2. Dynamex, Inc. (Dynamex) and DOE operate courier services in various locations throughout the
United States. Roadrunner, DOE, City Courier, and Eastside/Westside are subsidiaries of Dynamex. On
March 27, 1998, and March 30, 1998, Dynamex and DOE, respectively, filed requests for Special Temporary
Authority (STA) to operate the 18 captioned PMRS stations. In the transmittal letters that accompanied their
requests for STAs, which were nearly identical, Dynamex and DOE revealed to the Commission that since 1996,
they had acquired control of the referenced stations without having obtained prior Commission approval.

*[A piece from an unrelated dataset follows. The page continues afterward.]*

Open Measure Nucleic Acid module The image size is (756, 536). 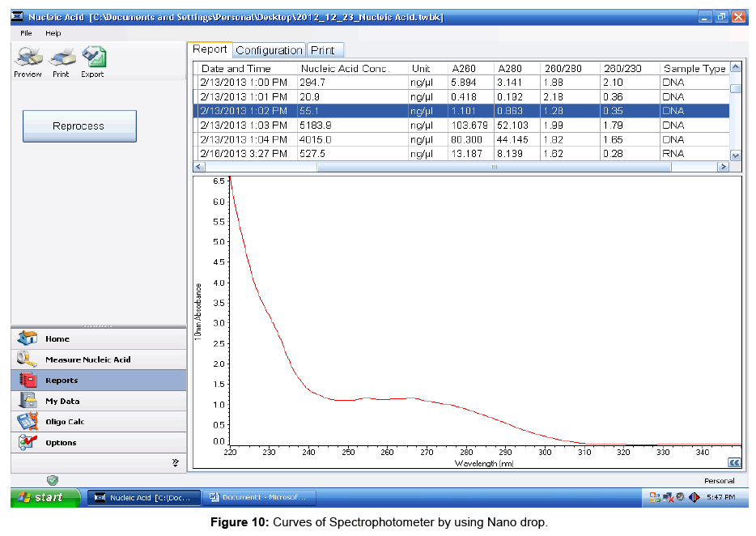click(x=87, y=359)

3. The two companies indicated that the unauthorized transactions had taken the form of stock or asset
acquisitions by Dynamex, with subsequent merger into DOE; or stock acquisitions by Dynamex, whereby the
acquired entity became a subsidiary of Dynamex. According to the information provided in the STA requests,
Dynamex concedes that, since 1996, without prior Commission approval, it acquired the stock of Roadrunner,
doing business under the names Am Express, Inc., (for Stations WPHA757, WPEM630 and WPHK945);
Desert Bird (for Stations WPJH296 and WPJH286); Sky & Highway (for Station WNZB829); Twin City
Express (for Station WNBU955), and in its own name (for Stations WNUD737, WPLQ863, WQP225, and
KGS652). Dynamex also admits that it acquired the stock of City Courier and Eastside/Westside without
Commission approval. All of these companies became wholly owned subsidiaries of Dynamex. Similarly,
DOE concedes that, since 1996, without prior Commission consent, it acquired the assets of: Drayage
Services, former licensee of Station KNAR463; Metro Messenger Service, Inc., former licensee of Stations
WBU639 and WNMO605; Seidel Enterprises, Inc., former licensee of Station WZU391; and Seko
Enterprises, former licensee of Station KRJ449.

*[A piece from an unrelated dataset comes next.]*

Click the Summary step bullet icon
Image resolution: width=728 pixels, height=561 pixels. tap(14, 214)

4. In support of their requests for STAs, the companies represented that their failures to obtain prior
Commission approval of the transactions were inadvertent. According to Dynamex and DOE, "[t]his error was due,
in part, to the rapid expansion of the business and the number of entities involved. Even more regrettably, although
Dynamex . . . had experienced a similar situation two years ago . . . [its] licensing procedures were not effectively
communicated to the pertinent employees involved in the subject acquisitions." Dynamex and DOE stated in their
respective STA requests that, to ensure future compliance, they had requested their counsel to develop clear and
concise guidelines regarding radio license acquisitions, which they intended to distribute to all employees involved
in future acquisitions.
5. In addition to seeking STAs for each of the stations, which were granted on July 22, 1998, Dynamex
and DOE, on April 3, 1998, filed applications for consent to transfer control of or to assign the licenses in question.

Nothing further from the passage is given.